Problem requirements ▸
Copy the lines word for word. Begin at the line that contains "Körperschaftsteuer (118, 422)" and end with the final line of the data.

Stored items
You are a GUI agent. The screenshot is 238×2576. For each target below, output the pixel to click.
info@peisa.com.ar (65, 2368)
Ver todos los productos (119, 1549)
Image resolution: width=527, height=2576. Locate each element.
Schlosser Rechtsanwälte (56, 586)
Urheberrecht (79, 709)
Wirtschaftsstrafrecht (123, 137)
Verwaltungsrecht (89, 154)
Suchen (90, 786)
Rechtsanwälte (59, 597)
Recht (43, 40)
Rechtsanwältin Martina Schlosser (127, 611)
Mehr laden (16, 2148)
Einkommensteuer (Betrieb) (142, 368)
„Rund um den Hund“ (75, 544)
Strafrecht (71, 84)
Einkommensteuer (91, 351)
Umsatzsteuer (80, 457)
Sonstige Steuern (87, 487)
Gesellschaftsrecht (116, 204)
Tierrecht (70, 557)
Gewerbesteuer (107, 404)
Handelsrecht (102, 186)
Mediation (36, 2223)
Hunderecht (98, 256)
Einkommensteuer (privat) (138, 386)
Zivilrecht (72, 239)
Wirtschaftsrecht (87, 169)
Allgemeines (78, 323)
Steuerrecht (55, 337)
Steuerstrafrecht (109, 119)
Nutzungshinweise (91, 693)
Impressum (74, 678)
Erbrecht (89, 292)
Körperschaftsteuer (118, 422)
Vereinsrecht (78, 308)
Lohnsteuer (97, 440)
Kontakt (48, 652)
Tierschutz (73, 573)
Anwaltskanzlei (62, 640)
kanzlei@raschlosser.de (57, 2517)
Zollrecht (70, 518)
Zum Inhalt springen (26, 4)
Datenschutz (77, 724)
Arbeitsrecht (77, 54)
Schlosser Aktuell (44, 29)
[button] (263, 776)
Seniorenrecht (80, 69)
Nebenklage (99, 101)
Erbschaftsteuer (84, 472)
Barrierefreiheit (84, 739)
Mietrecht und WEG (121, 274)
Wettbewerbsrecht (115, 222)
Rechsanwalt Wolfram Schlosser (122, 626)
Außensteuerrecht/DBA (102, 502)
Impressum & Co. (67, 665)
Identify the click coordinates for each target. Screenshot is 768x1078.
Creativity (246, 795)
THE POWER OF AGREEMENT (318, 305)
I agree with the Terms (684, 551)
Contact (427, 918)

Solution to the exercise ▸
Körperschaftsteuer (118, 422)
Vereinsrecht (78, 308)
Lohnsteuer (97, 440)
Kontakt (48, 652)
Tierschutz (73, 573)
Anwaltskanzlei (62, 640)
kanzlei@raschlosser.de (57, 2517)
Zollrecht (70, 518)
Zum Inhalt springen (26, 4)
Datenschutz (77, 724)
Arbeitsrecht (77, 54)
Schlosser Aktuell (44, 29)
[button] (263, 776)
Seniorenrecht (80, 69)
Nebenklage (99, 101)
Erbschaftsteuer (84, 472)
Barrierefreiheit (84, 739)
Mietrecht und WEG (121, 274)
Wettbewerbsrecht (115, 222)
Rechsanwalt Wolfram Schlosser (122, 626)
Außensteuerrecht/DBA (102, 502)
Impressum & Co. (67, 665)
Identify the click coordinates for each target. Screenshot is 768x1078.
Creativity (246, 795)
THE POWER OF AGREEMENT (318, 305)
I agree with the Terms (684, 551)
Contact (427, 918)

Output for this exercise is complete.